WRITTEN EXERCISE 1 ::
Answer each question from the forum thread about the Court TV Cops marathon, one answer per line, marked to match.
(a) On what day and at what time does SOT think the marathon starts?
(b) Which poster says there is no "R" in their post?
(c) Which one does Curious EMT say they like?
WRITTEN EXERCISE 2 ::
Give every distinct poster name that appears in the post headers of the forum thread about the Court TV Cops marathon.
WRITTEN EXERCISE 3 ::
Write the next part of the forum thread about the Court TV Cops marathon, picking up after its final post.

DOCUMENT SEGMENT ::
○ ○ ○

# Court TV is running a "Beantown Cops Marathon"



## SOT (Jul 30, 2004)

I think it starts Sunday at 8pm.

http://www.courttv.com/onair/shows/cops/


----------



## MRC (May 25, 2003)

You'd get a kick out of the commercials that their running on Court TV for this, If you happen upon one, keep watching it, it's kinda funny.


----------



## stm4710 (Jul 6, 2004)

The'h is no "R" in my post, suckah.


----------



## Danman1116 (May 7, 2002)

anotha satisfied customah :lol: 

man this is some good ole classic bahstin footage :lol:


----------



## Curious EMT (Apr 1, 2004)

I like the one with the mullett hahaha


----------



## SOT (Jul 30, 2004)

You mean the guys that jumped in the car trying to get the bag of dope? and then the car starts backing up?



Curious EMT @ Sun 26 Sep said:


> I like the one with the mullett hahaha


----------



## Curious EMT (Apr 1, 2004)

SOT_II @ Sun September 26 said:


> You mean the guys that jumped in the car trying to get the bag of dope? and then the car starts backing up?
> 
> 
> 
> ...

○ ○ ○

DATA EXTRACT ::
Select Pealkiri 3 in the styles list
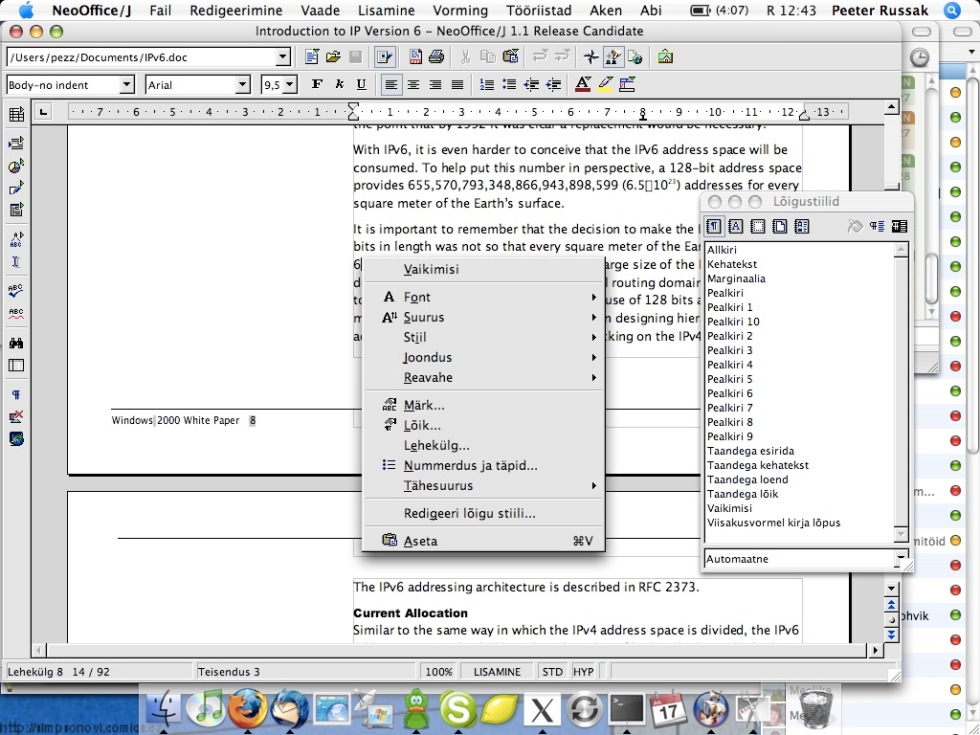Viewport: 980px width, 735px height. pos(730,350)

○ ○ ○

REPLY 1 ::
(a) Sunday at 8pm
(b) stm4710
(c) The one with the mullett

REPLY 2 ::
SOT
MRC
stm4710
Danman1116
Curious EMT

REPLY 3 ::
YUP! Every struggle was just a cluster-f*ck of choke holds and headlocks, jesus...

That guy that shot himself. He was awfuly calm then BOOM he's yelling like a baby, then crying like one once his story is cracked,,, haha fool....


----------



## mpd61 (Aug 7, 2002)

Hey!

I missed it! Did anyone tape it for me?


----------



## Gil (Jun 15, 1998)

mpd61 @ Mon Sep 27 said:


> Hey!
> 
> I missed it! Did anyone tape it for me?


 It was the same 6 or 8 episodes that they show all of the time shot sometime in the late 80's early 90's nothing new except for making fun of the "R" factor.


----------



## MRC (May 25, 2003)

I have a video of them making fun of the R on my computer, too bad my FTP site is down at the moment.


----------



## SOT (Jul 30, 2004)

It would be pretty interesting to do a Beantown Followup.
Beantown Boys in Blue 20 years later....see where they are at and what they are up to.

My wife was asking "Are they supposed to jump in the car like that?"
I told her, "No I don't think so...I think they did that for the camera."
All of them were miked and not once did you hear them clue that 98 pound kid that they were cops. I have a feeling the kid thought he was getting jacked by other drug dealers.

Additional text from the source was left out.